A New Definition of What It Means to Be Alive

In a previous post, I mentioned that we needed to re-examine death against the backdrop of what it means to be living.   I also mentioned that we need to re-learn the concept of life, and reinvent a definition of life that aligns with the truth of what it is, and not what we perceive it to be. 

This is much easier said than done, of course.  Our science even defines life as something that is tangible and calculable - it must be, or else it would be undetectable to us, wouldn't it?   But what if life - the very matter of life itself - has little or nothing to do with a chain of amino acids strung together to create our so-called building blocks?  What if, instead, life is about the inert, incalculable experience of the limitless, infinite conscious one mind that creates biology as a results of its process of becoming experience?

Put another way, we can view it through the lens of Godel's incompleteness - meaning we can say that life itself is an infinite folding of one experience upon another that leads to yet another and another, in an infinite number of possibilities, of which we only cognitively and individually experience minor moments in successive order.  This successive order is what we define as life, but instead, but really perhaps the greater 30,000 ft view is what would give us a better understanding of what it means to be alive. 

That's all well and good, of course.  But we're trying to find a way to re-think living in such a way that allows us to come to terms with the concept of biological death.   The only real way to do that, I believe, is to look at life as somethign that isn't lived - it just is. 

In order for this to make any difference at all in how we suffer with grief, it has to apply in the real world where we live.

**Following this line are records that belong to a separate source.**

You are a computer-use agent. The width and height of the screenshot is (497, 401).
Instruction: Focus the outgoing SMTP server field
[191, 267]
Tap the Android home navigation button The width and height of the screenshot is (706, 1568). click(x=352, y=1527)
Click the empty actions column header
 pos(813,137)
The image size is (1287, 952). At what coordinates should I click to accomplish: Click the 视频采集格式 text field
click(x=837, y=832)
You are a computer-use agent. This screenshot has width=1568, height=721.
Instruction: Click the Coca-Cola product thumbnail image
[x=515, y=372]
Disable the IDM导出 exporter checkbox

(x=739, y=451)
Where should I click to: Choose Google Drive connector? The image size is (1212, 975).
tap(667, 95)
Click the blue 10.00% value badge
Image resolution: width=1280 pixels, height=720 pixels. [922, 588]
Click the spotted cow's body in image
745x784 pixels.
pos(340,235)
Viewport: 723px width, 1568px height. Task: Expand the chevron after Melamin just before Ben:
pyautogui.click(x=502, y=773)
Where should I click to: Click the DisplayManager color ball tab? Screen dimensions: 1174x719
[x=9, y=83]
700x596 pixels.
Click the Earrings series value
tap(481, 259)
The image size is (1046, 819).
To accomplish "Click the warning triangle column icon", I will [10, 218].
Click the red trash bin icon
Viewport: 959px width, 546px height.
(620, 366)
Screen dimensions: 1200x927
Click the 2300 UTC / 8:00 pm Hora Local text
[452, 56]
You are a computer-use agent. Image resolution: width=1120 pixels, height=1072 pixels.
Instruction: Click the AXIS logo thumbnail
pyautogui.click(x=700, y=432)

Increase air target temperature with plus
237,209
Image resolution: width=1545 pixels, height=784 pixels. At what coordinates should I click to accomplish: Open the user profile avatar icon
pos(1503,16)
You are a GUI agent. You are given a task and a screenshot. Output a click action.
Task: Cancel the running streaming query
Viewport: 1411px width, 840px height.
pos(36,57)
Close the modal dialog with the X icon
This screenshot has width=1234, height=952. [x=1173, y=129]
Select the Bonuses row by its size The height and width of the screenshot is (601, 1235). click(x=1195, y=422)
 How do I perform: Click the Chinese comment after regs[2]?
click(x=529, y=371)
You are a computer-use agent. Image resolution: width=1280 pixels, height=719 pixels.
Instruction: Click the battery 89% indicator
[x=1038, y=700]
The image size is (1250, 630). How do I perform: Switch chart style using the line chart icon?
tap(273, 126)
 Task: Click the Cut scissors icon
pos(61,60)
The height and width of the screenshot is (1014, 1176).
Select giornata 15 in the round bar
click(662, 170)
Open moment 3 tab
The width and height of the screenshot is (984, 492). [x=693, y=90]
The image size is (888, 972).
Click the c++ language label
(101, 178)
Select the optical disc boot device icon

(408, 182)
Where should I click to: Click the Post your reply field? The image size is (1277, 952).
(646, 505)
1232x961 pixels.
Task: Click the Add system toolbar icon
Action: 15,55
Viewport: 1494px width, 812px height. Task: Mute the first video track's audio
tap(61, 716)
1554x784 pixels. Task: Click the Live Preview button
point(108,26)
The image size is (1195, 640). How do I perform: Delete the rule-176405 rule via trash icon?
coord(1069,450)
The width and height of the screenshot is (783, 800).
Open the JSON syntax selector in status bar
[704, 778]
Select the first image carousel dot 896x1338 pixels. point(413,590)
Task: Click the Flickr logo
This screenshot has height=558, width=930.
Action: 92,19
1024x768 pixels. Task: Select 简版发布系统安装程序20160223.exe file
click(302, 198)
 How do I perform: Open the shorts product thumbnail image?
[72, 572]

Otherwise its all smoke and mirros, and that last thing we need is more academics telling us what to think and how to feel.   So let's re-think the most basic axiom that we've all been taught since we came into this world:  that in order to be alive, we must have some type of biology.   

If we continue assuming that life is based on having individiualized biologies, we will continue to experience death as the cessation of that biology, and will continue to perceive that biological death is an ending.   

I believe, then, that the first step in reimagining death is to look beyond our current understanding of what it meanst to be alive. 

To be alive, then, we might say that there must be consciousness - in whatever form it may take.   

I'll write more a bit later on this, but for now, let's begin our transition of how we look at death by remembering that our definition of living might be incomplete.